__TASK STATEMENT__
Please copy out all of the following material verbatim, keeping every line unchanged and in its original order.

[Dataset excerpt]

──────────

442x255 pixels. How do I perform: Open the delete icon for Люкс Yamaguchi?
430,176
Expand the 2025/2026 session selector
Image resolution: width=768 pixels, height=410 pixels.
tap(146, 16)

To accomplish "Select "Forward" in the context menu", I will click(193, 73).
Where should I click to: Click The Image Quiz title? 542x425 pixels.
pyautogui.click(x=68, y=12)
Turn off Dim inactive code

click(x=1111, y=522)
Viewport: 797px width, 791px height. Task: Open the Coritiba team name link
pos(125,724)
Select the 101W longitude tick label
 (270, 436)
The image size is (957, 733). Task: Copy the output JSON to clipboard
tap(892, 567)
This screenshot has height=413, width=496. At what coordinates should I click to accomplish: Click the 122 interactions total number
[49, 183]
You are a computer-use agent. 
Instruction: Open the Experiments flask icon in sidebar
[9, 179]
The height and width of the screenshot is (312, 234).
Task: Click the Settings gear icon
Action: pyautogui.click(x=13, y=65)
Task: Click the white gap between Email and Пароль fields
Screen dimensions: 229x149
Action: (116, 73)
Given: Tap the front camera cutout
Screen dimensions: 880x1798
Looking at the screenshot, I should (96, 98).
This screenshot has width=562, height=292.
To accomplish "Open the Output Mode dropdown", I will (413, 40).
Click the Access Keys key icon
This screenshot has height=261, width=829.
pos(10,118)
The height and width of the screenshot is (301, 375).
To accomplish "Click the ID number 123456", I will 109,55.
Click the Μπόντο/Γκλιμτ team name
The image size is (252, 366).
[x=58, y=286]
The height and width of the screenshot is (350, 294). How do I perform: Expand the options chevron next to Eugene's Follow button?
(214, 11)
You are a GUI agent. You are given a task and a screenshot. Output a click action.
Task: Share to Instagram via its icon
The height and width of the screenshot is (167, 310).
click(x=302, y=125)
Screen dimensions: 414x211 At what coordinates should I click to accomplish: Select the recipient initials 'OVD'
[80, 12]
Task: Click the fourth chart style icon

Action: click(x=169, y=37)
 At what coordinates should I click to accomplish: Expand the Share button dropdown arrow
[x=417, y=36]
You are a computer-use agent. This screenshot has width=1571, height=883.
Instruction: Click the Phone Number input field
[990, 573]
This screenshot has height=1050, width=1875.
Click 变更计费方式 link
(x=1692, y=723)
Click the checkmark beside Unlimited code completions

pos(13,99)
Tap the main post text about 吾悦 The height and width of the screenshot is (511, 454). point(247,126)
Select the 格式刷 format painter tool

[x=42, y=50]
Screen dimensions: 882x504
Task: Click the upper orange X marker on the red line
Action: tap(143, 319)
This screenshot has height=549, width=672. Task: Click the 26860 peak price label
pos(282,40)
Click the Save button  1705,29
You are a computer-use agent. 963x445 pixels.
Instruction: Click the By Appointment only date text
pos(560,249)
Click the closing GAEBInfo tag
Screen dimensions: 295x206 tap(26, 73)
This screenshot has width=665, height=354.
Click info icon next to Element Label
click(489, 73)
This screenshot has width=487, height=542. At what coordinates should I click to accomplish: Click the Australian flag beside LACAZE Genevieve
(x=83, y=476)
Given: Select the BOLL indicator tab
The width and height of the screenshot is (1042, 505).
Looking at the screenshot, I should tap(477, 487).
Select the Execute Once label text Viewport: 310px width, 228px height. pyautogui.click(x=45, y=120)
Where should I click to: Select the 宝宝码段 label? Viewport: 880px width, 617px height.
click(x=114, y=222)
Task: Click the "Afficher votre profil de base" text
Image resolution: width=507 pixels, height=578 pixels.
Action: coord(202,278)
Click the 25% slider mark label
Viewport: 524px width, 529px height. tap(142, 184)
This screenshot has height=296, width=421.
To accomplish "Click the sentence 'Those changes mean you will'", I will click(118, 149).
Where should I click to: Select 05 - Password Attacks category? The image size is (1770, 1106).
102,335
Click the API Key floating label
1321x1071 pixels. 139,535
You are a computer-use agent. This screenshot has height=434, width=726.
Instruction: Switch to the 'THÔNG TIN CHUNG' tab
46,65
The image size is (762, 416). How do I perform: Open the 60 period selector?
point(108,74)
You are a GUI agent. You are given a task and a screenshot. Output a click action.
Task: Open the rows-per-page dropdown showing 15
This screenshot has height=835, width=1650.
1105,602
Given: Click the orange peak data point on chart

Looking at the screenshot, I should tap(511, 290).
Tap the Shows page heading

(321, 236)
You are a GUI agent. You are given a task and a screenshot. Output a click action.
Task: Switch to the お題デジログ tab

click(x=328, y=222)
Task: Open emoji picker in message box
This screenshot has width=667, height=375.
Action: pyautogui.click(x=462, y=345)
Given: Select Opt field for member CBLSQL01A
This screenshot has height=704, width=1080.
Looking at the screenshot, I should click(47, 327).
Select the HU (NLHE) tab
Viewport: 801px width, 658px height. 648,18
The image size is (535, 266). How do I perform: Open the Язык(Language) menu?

──────────

__RESULT__
442x255 pixels. How do I perform: Open the delete icon for Люкс Yamaguchi?
430,176
Expand the 2025/2026 session selector
Image resolution: width=768 pixels, height=410 pixels.
tap(146, 16)

To accomplish "Select "Forward" in the context menu", I will click(193, 73).
Where should I click to: Click The Image Quiz title? 542x425 pixels.
pyautogui.click(x=68, y=12)
Turn off Dim inactive code

click(x=1111, y=522)
Viewport: 797px width, 791px height. Task: Open the Coritiba team name link
pos(125,724)
Select the 101W longitude tick label
 (270, 436)
The image size is (957, 733). Task: Copy the output JSON to clipboard
tap(892, 567)
This screenshot has height=413, width=496. At what coordinates should I click to accomplish: Click the 122 interactions total number
[49, 183]
You are a computer-use agent. 
Instruction: Open the Experiments flask icon in sidebar
[9, 179]
The height and width of the screenshot is (312, 234).
Task: Click the Settings gear icon
Action: pyautogui.click(x=13, y=65)
Task: Click the white gap between Email and Пароль fields
Screen dimensions: 229x149
Action: (116, 73)
Given: Tap the front camera cutout
Screen dimensions: 880x1798
Looking at the screenshot, I should (96, 98).
This screenshot has width=562, height=292.
To accomplish "Open the Output Mode dropdown", I will (413, 40).
Click the Access Keys key icon
This screenshot has height=261, width=829.
pos(10,118)
The height and width of the screenshot is (301, 375).
To accomplish "Click the ID number 123456", I will 109,55.
Click the Μπόντο/Γκλιμτ team name
The image size is (252, 366).
[x=58, y=286]
The height and width of the screenshot is (350, 294). How do I perform: Expand the options chevron next to Eugene's Follow button?
(214, 11)
You are a GUI agent. You are given a task and a screenshot. Output a click action.
Task: Share to Instagram via its icon
The height and width of the screenshot is (167, 310).
click(x=302, y=125)
Screen dimensions: 414x211 At what coordinates should I click to accomplish: Select the recipient initials 'OVD'
[80, 12]
Task: Click the fourth chart style icon

Action: click(x=169, y=37)
 At what coordinates should I click to accomplish: Expand the Share button dropdown arrow
[x=417, y=36]
You are a computer-use agent. This screenshot has width=1571, height=883.
Instruction: Click the Phone Number input field
[990, 573]
This screenshot has height=1050, width=1875.
Click 变更计费方式 link
(x=1692, y=723)
Click the checkmark beside Unlimited code completions

pos(13,99)
Tap the main post text about 吾悦 The height and width of the screenshot is (511, 454). point(247,126)
Select the 格式刷 format painter tool

[x=42, y=50]
Screen dimensions: 882x504
Task: Click the upper orange X marker on the red line
Action: tap(143, 319)
This screenshot has height=549, width=672. Task: Click the 26860 peak price label
pos(282,40)
Click the Save button  1705,29
You are a computer-use agent. 963x445 pixels.
Instruction: Click the By Appointment only date text
pos(560,249)
Click the closing GAEBInfo tag
Screen dimensions: 295x206 tap(26, 73)
This screenshot has width=665, height=354.
Click info icon next to Element Label
click(489, 73)
This screenshot has width=487, height=542. At what coordinates should I click to accomplish: Click the Australian flag beside LACAZE Genevieve
(x=83, y=476)
Given: Select the BOLL indicator tab
The width and height of the screenshot is (1042, 505).
Looking at the screenshot, I should tap(477, 487).
Select the Execute Once label text Viewport: 310px width, 228px height. pyautogui.click(x=45, y=120)
Where should I click to: Select the 宝宝码段 label? Viewport: 880px width, 617px height.
click(x=114, y=222)
Task: Click the "Afficher votre profil de base" text
Image resolution: width=507 pixels, height=578 pixels.
Action: coord(202,278)
Click the 25% slider mark label
Viewport: 524px width, 529px height. tap(142, 184)
This screenshot has height=296, width=421.
To accomplish "Click the sentence 'Those changes mean you will'", I will click(118, 149).
Where should I click to: Select 05 - Password Attacks category? The image size is (1770, 1106).
102,335
Click the API Key floating label
1321x1071 pixels. 139,535
You are a computer-use agent. This screenshot has height=434, width=726.
Instruction: Switch to the 'THÔNG TIN CHUNG' tab
46,65
The image size is (762, 416). How do I perform: Open the 60 period selector?
point(108,74)
You are a GUI agent. You are given a task and a screenshot. Output a click action.
Task: Open the rows-per-page dropdown showing 15
This screenshot has height=835, width=1650.
1105,602
Given: Click the orange peak data point on chart

Looking at the screenshot, I should tap(511, 290).
Tap the Shows page heading

(321, 236)
You are a GUI agent. You are given a task and a screenshot. Output a click action.
Task: Switch to the お題デジログ tab

click(x=328, y=222)
Task: Open emoji picker in message box
This screenshot has width=667, height=375.
Action: pyautogui.click(x=462, y=345)
Given: Select Opt field for member CBLSQL01A
This screenshot has height=704, width=1080.
Looking at the screenshot, I should click(47, 327).
Select the HU (NLHE) tab
Viewport: 801px width, 658px height. 648,18
The image size is (535, 266). How do I perform: Open the Язык(Language) menu?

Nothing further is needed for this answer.